Top of Listed entries
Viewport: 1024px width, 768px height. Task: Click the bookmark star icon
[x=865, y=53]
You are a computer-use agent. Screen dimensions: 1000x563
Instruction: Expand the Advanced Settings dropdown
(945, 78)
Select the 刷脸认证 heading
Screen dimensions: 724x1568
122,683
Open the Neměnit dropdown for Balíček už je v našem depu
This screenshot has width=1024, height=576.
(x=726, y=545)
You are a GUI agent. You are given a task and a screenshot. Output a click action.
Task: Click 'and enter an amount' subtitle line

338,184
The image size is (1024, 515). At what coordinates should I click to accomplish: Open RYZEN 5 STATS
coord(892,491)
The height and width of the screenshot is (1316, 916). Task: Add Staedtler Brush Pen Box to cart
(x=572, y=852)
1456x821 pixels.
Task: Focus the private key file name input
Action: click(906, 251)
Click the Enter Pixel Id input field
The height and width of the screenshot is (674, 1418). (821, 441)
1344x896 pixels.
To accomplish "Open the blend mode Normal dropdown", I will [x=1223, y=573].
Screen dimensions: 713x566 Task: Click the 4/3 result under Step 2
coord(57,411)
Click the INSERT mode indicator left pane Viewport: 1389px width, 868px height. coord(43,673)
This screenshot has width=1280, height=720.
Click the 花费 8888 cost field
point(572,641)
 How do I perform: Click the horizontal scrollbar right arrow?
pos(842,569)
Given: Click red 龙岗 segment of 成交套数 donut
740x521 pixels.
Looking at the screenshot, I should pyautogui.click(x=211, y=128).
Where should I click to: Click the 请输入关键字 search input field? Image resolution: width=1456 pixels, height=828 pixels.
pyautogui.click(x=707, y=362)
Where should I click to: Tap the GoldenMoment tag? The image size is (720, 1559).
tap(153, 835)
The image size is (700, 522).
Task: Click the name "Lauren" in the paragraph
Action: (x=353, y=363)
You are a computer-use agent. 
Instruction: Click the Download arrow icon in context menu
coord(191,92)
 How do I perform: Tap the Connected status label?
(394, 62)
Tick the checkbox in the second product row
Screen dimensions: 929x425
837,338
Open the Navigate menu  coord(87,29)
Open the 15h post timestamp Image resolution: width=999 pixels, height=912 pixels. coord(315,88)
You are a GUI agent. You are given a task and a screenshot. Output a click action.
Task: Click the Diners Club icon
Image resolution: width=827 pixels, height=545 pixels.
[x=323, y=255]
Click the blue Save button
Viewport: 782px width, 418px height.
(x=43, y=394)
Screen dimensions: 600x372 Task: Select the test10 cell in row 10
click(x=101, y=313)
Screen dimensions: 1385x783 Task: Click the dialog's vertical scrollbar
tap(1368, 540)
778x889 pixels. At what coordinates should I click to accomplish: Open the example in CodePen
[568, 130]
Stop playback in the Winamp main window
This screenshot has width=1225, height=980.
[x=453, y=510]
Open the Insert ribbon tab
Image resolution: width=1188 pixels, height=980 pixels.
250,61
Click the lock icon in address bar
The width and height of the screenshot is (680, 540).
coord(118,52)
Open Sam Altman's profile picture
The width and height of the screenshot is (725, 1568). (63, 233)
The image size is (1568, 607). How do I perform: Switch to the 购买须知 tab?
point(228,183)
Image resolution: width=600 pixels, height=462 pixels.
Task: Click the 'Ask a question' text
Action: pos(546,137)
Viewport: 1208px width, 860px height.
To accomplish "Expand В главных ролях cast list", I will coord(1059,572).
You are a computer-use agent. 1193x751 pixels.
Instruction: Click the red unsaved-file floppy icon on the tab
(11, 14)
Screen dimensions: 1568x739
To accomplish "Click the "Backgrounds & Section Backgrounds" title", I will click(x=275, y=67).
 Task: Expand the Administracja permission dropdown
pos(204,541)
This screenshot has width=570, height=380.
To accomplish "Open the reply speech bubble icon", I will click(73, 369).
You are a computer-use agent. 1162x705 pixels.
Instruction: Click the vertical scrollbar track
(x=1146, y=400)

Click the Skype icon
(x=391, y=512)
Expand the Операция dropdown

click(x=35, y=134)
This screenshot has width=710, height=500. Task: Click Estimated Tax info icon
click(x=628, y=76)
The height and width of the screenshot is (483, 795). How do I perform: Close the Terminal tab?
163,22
Bottom of Listed entries
> **Assignment**: All lines of the data that hold "computer" need to be copied.

> **Solved exercise**:
You are a computer-use agent. Screen dimensions: 1000x563
You are a computer-use agent. 
You are a computer-use agent. 1193x751 pixels.
You are a computer-use agent. 1162x705 pixels.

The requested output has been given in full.